• [Provided records]
• • •

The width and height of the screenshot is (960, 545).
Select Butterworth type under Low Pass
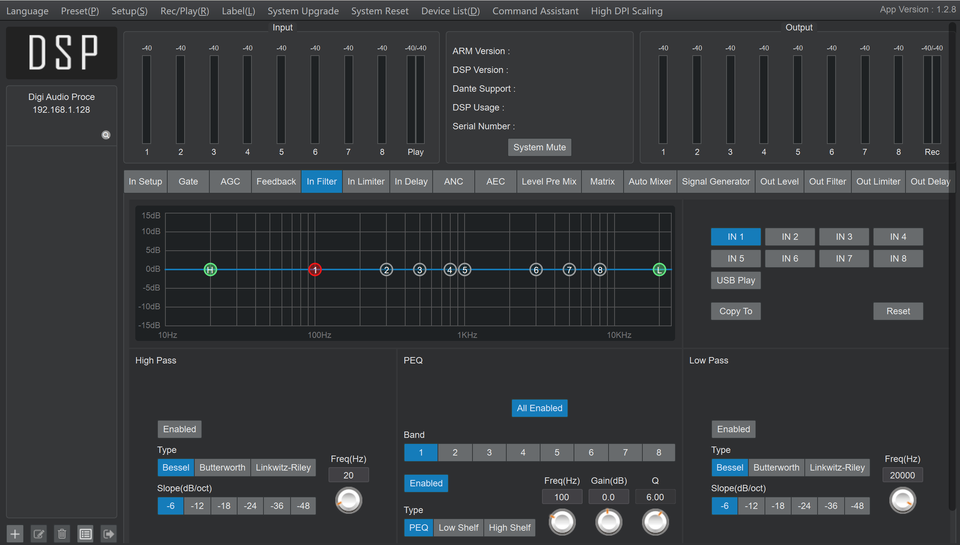(x=776, y=467)
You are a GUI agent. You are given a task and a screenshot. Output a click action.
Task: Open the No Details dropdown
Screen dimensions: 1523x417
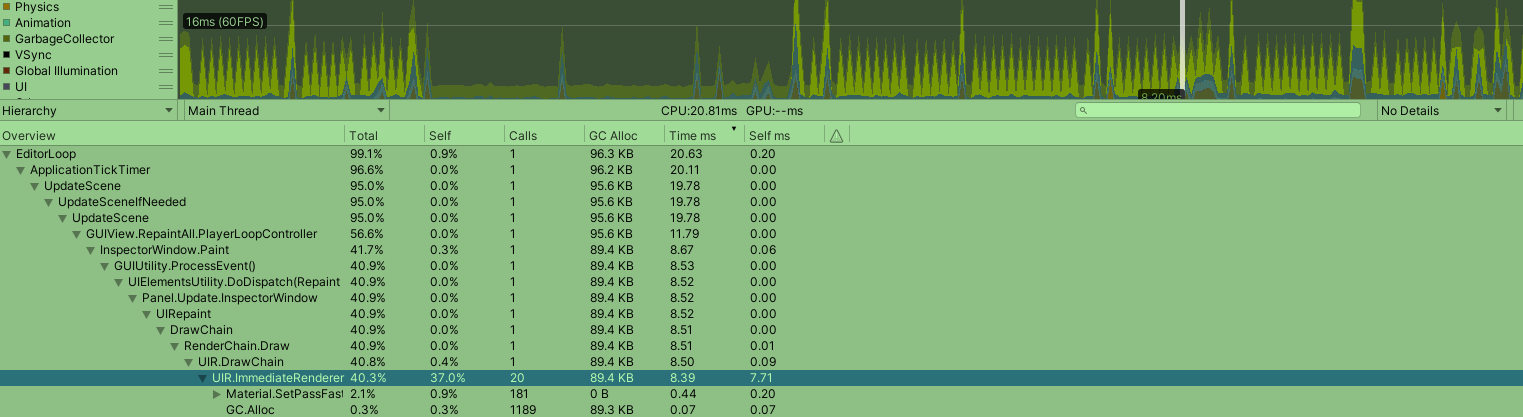(x=1441, y=111)
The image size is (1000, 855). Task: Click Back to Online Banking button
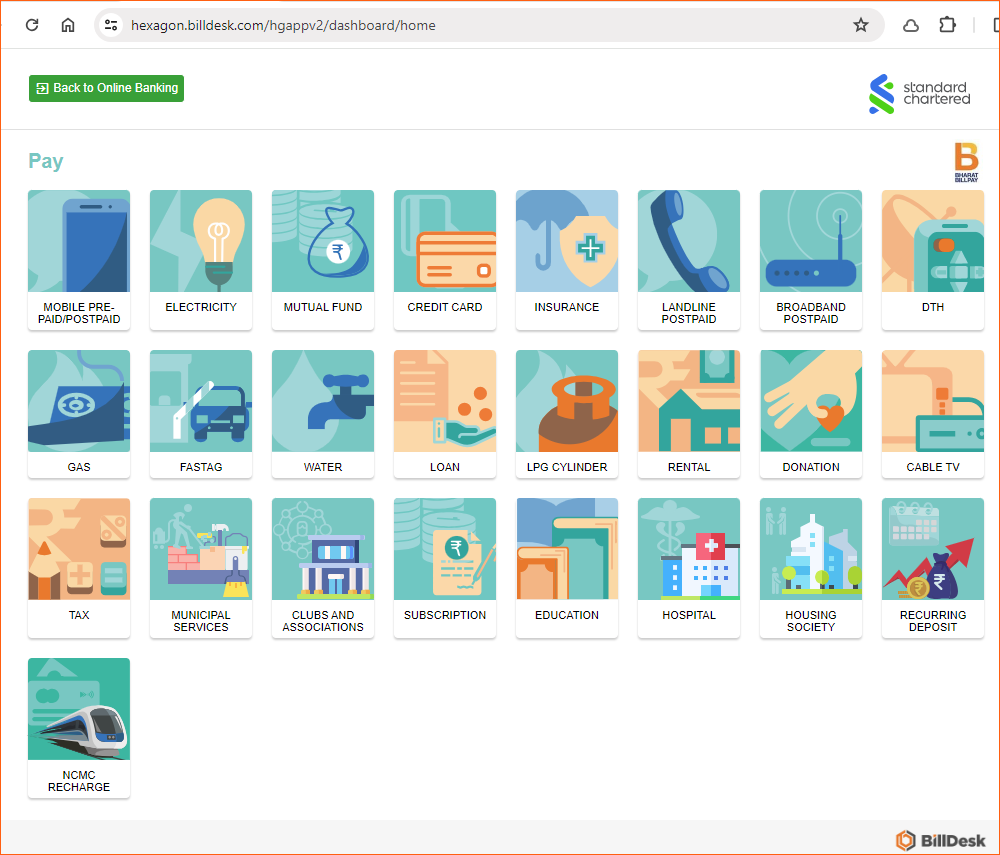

• • •

Give back the data exactly. Pictures stay out.

The width and height of the screenshot is (960, 545).
Select Butterworth type under Low Pass
(x=776, y=467)
You are a GUI agent. You are given a task and a screenshot. Output a click action.
Task: Open the No Details dropdown
Screen dimensions: 1523x417
(x=1441, y=111)
The image size is (1000, 855). Task: Click Back to Online Banking button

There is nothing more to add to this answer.